Right ventricular (RV) endocardial pacing is a standard therapy for bradycardia, but it can lead to left ventricular (LV) dysfunction due to electrical dyssynchrony. While conduction system pacing has emerged as a promising alternative, traditional RV pacing remains common, making the optimization of RV lead position clinically relevant. This study aimed to determine whether dyssynchrony metrics derived from a new four-electrode virtual body surface mapping (VBSM) system could be used to identify optimal pacing sites.

Methods

We retrospectively analyzed data from 65 patients with RV pacemakers or ICDs. Using imaging from electronic medical records (EMRs), RV lead positions were mapped to 11 of 18 defined anatomical segments. We obtained measurements for three dyssynchrony parameters (standard deviation of activation times [SDAT], QRS duration [QRSd], and QRSarea) from a VBSM system. A point-biserial correlation was used to evaluate the relationship between these parameters and lead position.

Results

Septal positions consistently demonstrated lower SDAT values compared to free wall positions (mean SDAT of 23.64 ms vs. 34.03 ms). SDAT showed a strong positive correlation with non-septal positions (rpb = 0.67, p<0.01), indicating that higher SDAT values are strongly associated with free wall pacing. This association was less marked for QRSd and absent for QRSarea.

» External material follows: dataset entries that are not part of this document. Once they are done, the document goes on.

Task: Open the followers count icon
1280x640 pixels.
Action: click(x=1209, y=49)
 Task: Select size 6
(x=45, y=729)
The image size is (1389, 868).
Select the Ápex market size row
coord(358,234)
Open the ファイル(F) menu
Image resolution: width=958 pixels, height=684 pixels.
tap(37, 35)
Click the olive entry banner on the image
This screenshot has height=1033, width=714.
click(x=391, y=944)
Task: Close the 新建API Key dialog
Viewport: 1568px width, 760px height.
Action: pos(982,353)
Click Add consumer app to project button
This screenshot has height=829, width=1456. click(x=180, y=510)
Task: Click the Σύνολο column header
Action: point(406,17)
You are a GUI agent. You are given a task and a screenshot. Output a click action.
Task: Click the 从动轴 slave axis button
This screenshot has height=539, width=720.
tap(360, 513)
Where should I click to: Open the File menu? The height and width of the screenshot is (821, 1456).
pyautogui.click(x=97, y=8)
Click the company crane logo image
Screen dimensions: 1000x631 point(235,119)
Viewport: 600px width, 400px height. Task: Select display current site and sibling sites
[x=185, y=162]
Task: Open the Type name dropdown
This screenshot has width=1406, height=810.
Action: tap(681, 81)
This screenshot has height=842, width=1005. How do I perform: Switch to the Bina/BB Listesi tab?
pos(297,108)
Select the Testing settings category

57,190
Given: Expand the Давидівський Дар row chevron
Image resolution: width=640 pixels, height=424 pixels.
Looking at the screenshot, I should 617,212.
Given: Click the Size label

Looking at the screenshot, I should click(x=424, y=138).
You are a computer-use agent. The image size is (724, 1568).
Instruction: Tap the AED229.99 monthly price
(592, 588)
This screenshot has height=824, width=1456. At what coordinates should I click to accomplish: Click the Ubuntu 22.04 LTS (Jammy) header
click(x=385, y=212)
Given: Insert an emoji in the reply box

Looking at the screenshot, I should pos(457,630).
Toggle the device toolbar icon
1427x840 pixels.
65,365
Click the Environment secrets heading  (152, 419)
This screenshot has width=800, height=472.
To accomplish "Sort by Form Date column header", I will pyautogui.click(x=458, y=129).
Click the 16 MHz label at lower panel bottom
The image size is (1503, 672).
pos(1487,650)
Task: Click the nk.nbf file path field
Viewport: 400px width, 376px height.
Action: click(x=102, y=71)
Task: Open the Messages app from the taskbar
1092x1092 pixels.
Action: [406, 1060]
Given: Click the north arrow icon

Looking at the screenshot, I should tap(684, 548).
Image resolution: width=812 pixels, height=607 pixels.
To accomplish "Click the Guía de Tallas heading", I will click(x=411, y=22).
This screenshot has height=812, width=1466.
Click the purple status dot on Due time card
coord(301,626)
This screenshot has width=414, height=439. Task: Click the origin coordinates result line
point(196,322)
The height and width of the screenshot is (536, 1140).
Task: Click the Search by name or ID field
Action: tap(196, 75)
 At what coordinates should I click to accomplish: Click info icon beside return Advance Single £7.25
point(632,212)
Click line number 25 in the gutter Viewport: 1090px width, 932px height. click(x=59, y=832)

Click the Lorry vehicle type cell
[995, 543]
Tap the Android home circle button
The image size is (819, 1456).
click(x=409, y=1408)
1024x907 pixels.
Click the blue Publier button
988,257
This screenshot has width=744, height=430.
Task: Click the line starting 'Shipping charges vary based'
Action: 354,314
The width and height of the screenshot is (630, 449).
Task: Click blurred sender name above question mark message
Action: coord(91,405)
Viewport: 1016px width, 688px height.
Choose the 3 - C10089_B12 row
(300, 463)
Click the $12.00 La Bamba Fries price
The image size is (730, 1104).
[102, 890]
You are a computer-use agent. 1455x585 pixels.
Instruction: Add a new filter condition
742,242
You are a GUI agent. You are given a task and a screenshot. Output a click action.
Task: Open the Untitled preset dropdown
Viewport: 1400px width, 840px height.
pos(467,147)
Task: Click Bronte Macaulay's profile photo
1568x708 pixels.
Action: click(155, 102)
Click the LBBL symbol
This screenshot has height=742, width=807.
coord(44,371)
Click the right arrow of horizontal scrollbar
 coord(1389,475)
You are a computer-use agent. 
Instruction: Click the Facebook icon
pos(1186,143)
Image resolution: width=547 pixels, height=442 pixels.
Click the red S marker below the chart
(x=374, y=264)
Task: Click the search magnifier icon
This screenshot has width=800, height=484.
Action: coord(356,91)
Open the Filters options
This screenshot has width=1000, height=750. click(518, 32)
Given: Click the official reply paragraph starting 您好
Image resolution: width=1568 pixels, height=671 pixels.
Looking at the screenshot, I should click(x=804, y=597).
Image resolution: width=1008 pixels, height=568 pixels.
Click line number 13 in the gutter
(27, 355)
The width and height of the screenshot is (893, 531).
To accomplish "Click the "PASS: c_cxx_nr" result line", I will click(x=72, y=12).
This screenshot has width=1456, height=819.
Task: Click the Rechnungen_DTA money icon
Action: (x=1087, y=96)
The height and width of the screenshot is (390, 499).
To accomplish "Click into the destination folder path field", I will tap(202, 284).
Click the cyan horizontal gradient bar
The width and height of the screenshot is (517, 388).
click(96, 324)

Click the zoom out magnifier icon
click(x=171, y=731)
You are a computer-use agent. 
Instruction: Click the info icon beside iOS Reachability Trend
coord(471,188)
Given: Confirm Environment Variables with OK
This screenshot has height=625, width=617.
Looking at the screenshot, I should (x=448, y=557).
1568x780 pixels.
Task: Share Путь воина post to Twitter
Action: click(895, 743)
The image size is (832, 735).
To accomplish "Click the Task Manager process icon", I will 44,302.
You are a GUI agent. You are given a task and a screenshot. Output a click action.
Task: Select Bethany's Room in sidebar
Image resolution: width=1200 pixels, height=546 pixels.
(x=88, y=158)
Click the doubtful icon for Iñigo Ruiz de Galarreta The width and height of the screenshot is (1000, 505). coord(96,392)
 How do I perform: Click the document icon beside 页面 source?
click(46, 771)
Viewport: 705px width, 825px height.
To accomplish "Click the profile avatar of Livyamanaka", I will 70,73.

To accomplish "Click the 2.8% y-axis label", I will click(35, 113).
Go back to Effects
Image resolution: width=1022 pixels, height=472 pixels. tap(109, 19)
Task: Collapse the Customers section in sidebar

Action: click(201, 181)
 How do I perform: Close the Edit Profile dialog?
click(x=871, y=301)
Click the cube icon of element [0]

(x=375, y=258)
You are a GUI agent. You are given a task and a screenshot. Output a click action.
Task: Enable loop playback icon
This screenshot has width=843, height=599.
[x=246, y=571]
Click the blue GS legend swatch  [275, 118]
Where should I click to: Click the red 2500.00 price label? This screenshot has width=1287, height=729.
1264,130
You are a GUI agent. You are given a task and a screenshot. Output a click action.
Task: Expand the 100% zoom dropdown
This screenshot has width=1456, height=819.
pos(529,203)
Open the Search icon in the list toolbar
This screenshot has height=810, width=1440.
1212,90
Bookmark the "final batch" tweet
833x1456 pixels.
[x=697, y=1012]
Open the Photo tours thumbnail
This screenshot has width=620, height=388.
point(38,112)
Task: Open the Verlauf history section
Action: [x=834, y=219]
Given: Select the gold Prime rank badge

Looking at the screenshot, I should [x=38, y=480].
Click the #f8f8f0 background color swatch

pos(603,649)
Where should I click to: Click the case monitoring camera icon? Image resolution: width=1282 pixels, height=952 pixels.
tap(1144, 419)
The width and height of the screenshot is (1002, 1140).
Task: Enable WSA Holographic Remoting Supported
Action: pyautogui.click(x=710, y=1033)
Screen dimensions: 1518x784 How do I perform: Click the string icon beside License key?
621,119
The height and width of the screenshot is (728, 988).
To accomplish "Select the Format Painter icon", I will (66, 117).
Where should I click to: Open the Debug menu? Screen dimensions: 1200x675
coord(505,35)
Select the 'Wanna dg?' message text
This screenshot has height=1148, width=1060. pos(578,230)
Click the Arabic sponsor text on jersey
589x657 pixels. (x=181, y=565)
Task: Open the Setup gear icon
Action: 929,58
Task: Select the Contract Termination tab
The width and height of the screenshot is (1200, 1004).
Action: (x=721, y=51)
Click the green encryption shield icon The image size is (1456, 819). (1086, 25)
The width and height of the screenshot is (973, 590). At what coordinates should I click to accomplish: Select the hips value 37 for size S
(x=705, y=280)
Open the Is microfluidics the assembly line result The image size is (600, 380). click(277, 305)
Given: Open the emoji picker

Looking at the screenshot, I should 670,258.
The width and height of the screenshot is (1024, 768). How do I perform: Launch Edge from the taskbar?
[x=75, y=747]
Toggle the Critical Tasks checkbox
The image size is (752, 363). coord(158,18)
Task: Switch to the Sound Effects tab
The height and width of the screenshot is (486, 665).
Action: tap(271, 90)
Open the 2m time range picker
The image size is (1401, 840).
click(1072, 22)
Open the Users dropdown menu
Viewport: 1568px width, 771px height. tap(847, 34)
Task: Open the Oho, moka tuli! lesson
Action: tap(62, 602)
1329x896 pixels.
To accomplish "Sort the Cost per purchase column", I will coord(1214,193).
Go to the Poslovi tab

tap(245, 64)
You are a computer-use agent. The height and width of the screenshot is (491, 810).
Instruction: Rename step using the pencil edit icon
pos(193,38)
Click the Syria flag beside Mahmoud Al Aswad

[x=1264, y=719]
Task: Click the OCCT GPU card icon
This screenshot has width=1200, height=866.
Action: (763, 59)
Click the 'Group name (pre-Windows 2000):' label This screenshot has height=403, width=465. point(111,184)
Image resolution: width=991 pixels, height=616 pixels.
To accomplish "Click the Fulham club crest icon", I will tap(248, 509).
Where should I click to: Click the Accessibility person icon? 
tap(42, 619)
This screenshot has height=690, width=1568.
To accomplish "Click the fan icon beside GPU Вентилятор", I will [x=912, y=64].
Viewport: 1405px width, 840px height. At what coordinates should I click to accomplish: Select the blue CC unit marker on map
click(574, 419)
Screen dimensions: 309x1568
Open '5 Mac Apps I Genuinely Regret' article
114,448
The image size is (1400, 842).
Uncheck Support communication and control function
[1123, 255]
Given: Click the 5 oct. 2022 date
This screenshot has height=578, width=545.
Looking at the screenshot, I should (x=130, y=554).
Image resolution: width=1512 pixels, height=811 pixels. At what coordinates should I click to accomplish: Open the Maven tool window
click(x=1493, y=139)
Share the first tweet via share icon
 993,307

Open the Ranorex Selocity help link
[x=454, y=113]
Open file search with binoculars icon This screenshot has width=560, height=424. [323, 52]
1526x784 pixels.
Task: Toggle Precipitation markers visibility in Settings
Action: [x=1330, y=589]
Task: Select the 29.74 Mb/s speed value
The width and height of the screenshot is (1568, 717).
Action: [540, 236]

Our findings showed a weak correlation between dyssynchrony parameter rankings and the hemodynamic performance rankings reported in external literature.

Conclusion

SDAT is a valuable parameter for distinguishing between septal and non-septal right ventricular pacing positions. These findings underscore the potential of VBSM as a non-invasive tool for guiding electrode placement to minimize electrical dyssynchrony and potentially optimize hemodynamic outcomes. However, the retrospective nature of the study, small sample size, and reliance on literature-derived hemodynamic data are key limitations. Future direct hemodynamic studies are essential to validate these observations.